Pixel coordinate grounding data
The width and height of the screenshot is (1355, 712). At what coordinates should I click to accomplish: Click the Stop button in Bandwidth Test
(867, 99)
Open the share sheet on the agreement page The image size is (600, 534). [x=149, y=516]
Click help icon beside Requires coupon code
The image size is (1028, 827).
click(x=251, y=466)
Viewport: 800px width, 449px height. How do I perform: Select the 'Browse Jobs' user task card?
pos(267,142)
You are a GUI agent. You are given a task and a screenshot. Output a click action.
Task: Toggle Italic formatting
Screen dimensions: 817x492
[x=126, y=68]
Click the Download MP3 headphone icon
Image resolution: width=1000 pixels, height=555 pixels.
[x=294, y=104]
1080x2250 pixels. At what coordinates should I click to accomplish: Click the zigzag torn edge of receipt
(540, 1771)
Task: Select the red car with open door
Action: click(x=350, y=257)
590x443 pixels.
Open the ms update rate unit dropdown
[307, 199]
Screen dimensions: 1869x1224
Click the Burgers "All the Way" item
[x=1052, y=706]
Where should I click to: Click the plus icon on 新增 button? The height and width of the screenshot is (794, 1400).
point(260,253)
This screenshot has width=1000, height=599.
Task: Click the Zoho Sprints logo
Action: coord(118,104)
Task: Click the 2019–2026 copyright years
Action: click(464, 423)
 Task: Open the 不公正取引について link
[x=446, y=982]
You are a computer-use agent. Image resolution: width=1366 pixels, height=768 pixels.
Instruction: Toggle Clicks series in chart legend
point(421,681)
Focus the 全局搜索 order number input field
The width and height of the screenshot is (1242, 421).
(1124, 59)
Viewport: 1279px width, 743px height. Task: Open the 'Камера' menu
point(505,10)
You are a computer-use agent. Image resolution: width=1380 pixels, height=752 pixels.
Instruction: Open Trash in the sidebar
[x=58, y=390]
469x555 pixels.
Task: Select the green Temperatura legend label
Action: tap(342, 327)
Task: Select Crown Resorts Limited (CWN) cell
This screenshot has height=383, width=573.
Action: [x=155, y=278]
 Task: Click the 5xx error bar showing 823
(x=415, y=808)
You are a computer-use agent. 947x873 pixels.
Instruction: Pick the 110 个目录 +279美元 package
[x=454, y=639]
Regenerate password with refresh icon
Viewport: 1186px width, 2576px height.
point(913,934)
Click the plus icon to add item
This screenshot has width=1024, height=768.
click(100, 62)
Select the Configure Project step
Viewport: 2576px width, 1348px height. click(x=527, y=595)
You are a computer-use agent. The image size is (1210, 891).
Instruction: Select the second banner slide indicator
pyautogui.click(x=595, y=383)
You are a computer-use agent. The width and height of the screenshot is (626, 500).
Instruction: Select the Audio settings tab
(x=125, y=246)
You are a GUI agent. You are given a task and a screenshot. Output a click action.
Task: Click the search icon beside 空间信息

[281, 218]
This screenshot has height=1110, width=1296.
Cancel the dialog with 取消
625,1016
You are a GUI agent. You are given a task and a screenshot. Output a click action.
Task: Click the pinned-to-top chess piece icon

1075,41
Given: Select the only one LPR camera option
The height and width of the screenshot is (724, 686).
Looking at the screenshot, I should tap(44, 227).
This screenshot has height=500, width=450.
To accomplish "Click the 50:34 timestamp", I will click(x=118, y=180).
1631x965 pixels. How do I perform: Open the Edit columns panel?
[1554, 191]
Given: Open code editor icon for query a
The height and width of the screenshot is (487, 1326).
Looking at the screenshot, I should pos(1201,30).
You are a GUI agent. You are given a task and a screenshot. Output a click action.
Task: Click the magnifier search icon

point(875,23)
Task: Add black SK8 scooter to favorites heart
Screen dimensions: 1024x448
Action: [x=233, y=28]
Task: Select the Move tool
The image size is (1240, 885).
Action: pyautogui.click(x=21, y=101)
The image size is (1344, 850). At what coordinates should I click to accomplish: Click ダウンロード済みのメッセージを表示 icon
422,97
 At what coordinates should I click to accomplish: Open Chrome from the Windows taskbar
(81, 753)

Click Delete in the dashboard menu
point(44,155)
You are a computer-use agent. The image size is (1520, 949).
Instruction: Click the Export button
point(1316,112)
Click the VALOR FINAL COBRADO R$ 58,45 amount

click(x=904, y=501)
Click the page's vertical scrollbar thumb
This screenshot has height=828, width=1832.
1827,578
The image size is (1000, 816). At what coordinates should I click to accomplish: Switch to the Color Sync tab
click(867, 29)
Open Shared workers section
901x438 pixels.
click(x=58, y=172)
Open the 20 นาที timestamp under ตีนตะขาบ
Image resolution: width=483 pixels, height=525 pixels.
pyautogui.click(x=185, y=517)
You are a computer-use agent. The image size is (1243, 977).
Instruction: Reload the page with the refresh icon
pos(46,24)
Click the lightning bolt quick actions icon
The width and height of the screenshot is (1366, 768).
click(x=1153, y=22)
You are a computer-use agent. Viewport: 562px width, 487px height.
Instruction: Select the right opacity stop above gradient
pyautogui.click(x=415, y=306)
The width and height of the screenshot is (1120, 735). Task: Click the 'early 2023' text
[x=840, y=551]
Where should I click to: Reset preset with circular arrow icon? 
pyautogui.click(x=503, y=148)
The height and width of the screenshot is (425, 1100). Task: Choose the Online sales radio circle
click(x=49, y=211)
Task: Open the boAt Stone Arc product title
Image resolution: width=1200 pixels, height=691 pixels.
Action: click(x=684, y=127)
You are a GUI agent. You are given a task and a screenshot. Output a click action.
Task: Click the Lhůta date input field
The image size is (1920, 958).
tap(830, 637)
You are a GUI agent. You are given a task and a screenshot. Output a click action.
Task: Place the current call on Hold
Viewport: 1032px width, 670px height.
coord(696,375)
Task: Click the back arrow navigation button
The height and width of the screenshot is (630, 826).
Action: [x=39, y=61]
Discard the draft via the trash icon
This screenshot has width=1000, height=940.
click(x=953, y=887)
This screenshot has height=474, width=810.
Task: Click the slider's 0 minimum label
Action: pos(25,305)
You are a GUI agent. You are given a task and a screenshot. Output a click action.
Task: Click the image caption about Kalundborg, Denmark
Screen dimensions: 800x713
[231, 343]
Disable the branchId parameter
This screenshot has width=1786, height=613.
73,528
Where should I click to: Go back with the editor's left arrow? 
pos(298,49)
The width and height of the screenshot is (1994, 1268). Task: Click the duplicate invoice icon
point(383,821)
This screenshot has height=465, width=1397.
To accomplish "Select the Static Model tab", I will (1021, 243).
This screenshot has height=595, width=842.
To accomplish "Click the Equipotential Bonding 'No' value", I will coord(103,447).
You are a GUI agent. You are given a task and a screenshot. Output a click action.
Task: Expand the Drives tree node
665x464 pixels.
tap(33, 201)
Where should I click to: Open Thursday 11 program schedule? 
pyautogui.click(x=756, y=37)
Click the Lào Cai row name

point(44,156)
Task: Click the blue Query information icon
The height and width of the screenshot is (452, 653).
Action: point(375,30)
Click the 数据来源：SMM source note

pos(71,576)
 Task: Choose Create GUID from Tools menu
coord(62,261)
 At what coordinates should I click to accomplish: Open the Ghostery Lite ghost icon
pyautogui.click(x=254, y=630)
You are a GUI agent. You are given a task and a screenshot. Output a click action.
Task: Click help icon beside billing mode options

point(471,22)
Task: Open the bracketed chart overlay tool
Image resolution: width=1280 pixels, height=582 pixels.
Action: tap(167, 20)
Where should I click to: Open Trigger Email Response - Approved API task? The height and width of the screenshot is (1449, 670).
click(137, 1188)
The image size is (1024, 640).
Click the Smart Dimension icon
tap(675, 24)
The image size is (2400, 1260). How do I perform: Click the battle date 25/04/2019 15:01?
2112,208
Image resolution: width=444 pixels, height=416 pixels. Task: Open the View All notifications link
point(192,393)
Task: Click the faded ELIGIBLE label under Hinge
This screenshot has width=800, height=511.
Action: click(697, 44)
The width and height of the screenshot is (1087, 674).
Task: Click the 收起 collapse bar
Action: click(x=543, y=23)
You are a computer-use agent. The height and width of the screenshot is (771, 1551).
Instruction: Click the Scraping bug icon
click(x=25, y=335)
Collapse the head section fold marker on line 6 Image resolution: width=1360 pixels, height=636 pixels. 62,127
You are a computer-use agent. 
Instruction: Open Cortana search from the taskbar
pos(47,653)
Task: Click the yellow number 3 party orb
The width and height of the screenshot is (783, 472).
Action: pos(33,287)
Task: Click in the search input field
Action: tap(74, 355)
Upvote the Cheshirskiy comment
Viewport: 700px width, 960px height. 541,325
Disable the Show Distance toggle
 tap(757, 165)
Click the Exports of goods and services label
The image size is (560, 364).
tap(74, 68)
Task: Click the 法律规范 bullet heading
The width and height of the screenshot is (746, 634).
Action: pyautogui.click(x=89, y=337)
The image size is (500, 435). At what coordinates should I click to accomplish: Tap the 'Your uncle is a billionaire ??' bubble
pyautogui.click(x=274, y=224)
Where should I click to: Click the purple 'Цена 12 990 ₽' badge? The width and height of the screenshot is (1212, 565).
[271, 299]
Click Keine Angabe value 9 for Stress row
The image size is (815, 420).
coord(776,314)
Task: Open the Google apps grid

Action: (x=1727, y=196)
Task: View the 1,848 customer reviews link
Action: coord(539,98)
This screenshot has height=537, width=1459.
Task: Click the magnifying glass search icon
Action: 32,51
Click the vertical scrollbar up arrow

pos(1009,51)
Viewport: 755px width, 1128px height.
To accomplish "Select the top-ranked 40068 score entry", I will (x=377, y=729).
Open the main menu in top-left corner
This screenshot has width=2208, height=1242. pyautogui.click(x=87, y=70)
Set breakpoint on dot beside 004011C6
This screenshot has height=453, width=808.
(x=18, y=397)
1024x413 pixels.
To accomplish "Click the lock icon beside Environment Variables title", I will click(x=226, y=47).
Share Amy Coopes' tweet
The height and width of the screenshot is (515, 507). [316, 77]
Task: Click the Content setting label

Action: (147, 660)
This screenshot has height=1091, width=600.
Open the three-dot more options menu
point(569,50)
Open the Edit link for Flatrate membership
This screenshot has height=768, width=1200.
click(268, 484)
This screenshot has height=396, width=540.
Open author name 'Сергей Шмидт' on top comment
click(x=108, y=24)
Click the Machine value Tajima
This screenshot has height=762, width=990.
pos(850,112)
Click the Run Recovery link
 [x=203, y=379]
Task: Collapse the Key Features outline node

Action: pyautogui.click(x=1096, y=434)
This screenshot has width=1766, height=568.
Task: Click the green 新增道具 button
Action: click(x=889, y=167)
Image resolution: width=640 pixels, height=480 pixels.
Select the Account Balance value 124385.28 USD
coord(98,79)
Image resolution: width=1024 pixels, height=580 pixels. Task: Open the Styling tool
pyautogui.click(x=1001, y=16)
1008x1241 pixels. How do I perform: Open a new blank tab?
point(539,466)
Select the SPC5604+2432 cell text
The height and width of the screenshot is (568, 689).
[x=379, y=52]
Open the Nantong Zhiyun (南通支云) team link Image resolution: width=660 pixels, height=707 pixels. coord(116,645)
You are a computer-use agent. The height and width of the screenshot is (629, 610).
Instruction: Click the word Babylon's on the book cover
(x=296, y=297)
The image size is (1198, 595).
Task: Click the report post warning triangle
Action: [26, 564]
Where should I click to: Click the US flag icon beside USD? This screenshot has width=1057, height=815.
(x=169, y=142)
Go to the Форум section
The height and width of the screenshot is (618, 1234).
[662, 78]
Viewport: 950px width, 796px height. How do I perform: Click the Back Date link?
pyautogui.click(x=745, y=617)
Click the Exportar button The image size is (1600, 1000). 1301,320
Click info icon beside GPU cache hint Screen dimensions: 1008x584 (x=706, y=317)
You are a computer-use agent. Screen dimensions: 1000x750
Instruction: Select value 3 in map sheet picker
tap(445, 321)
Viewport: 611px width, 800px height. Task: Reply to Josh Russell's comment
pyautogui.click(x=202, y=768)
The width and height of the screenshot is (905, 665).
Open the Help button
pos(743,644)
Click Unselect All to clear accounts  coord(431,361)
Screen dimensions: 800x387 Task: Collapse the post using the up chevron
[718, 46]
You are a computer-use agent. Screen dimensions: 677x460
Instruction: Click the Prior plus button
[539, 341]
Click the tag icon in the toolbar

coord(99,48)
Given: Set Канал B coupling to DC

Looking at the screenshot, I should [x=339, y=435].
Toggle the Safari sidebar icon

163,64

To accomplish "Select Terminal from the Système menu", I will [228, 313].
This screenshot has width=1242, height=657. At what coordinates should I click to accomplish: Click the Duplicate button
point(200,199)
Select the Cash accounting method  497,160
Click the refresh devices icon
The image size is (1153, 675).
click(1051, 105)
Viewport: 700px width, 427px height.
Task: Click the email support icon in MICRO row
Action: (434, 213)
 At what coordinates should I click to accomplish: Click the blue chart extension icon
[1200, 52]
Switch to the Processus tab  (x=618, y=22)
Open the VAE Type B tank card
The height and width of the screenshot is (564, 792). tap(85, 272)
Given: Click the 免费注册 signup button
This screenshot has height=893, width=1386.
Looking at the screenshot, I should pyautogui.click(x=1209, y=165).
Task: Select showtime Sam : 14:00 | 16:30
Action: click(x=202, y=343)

• [Assignment] Quote exactly the first line of the entries and every line after it, stopping with the line that contains "You are a computer-use agent. 947x873 pixels.".

• [Task answer]
The width and height of the screenshot is (1355, 712). At what coordinates should I click to accomplish: Click the Stop button in Bandwidth Test
(867, 99)
Open the share sheet on the agreement page The image size is (600, 534). [x=149, y=516]
Click help icon beside Requires coupon code
The image size is (1028, 827).
click(x=251, y=466)
Viewport: 800px width, 449px height. How do I perform: Select the 'Browse Jobs' user task card?
pos(267,142)
You are a GUI agent. You are given a task and a screenshot. Output a click action.
Task: Toggle Italic formatting
Screen dimensions: 817x492
[x=126, y=68]
Click the Download MP3 headphone icon
Image resolution: width=1000 pixels, height=555 pixels.
[x=294, y=104]
1080x2250 pixels. At what coordinates should I click to accomplish: Click the zigzag torn edge of receipt
(540, 1771)
Task: Select the red car with open door
Action: click(x=350, y=257)
590x443 pixels.
Open the ms update rate unit dropdown
[307, 199]
Screen dimensions: 1869x1224
Click the Burgers "All the Way" item
[x=1052, y=706]
Where should I click to: Click the plus icon on 新增 button? The height and width of the screenshot is (794, 1400).
point(260,253)
This screenshot has width=1000, height=599.
Task: Click the Zoho Sprints logo
Action: coord(118,104)
Task: Click the 2019–2026 copyright years
Action: click(464, 423)
 Task: Open the 不公正取引について link
[x=446, y=982]
You are a computer-use agent. Image resolution: width=1366 pixels, height=768 pixels.
Instruction: Toggle Clicks series in chart legend
point(421,681)
Focus the 全局搜索 order number input field
The width and height of the screenshot is (1242, 421).
(1124, 59)
Viewport: 1279px width, 743px height. Task: Open the 'Камера' menu
point(505,10)
You are a computer-use agent. Image resolution: width=1380 pixels, height=752 pixels.
Instruction: Open Trash in the sidebar
[x=58, y=390]
469x555 pixels.
Task: Select the green Temperatura legend label
Action: tap(342, 327)
Task: Select Crown Resorts Limited (CWN) cell
This screenshot has height=383, width=573.
Action: [x=155, y=278]
 Task: Click the 5xx error bar showing 823
(x=415, y=808)
You are a computer-use agent. 947x873 pixels.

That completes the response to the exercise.